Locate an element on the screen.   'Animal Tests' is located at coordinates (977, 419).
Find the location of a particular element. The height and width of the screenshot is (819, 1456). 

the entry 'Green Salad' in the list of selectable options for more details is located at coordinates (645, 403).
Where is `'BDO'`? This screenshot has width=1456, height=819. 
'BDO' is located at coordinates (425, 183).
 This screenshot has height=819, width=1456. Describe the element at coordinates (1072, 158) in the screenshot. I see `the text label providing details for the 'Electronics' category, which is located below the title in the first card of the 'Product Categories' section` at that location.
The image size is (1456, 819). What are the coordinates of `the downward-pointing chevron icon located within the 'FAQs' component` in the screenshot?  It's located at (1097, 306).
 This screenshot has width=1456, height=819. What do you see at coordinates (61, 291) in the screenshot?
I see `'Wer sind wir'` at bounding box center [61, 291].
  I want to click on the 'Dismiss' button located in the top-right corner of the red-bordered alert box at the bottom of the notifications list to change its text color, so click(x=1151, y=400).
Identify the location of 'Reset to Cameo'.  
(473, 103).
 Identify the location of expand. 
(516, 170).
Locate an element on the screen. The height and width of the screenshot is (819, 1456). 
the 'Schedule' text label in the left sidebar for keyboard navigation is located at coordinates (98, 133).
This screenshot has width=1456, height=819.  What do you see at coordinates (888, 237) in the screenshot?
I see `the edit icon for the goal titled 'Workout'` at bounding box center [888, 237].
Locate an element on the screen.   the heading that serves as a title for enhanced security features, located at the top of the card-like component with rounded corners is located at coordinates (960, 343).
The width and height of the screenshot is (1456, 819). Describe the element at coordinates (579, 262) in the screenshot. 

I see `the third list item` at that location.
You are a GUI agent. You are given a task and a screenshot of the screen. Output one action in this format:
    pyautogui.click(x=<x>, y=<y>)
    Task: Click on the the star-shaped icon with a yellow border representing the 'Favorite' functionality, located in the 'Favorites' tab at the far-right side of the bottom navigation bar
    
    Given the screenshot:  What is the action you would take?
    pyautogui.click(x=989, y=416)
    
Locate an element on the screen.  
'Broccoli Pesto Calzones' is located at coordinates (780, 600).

The request: Pick out each line in the entries above that contains the word "Describe", and copy those lines in full.

Solved problem:
 This screenshot has height=819, width=1456. Describe the element at coordinates (1072, 158) in the screenshot. I see `the text label providing details for the 'Electronics' category, which is located below the title in the first card of the 'Product Categories' section` at that location.
The width and height of the screenshot is (1456, 819). Describe the element at coordinates (579, 262) in the screenshot. 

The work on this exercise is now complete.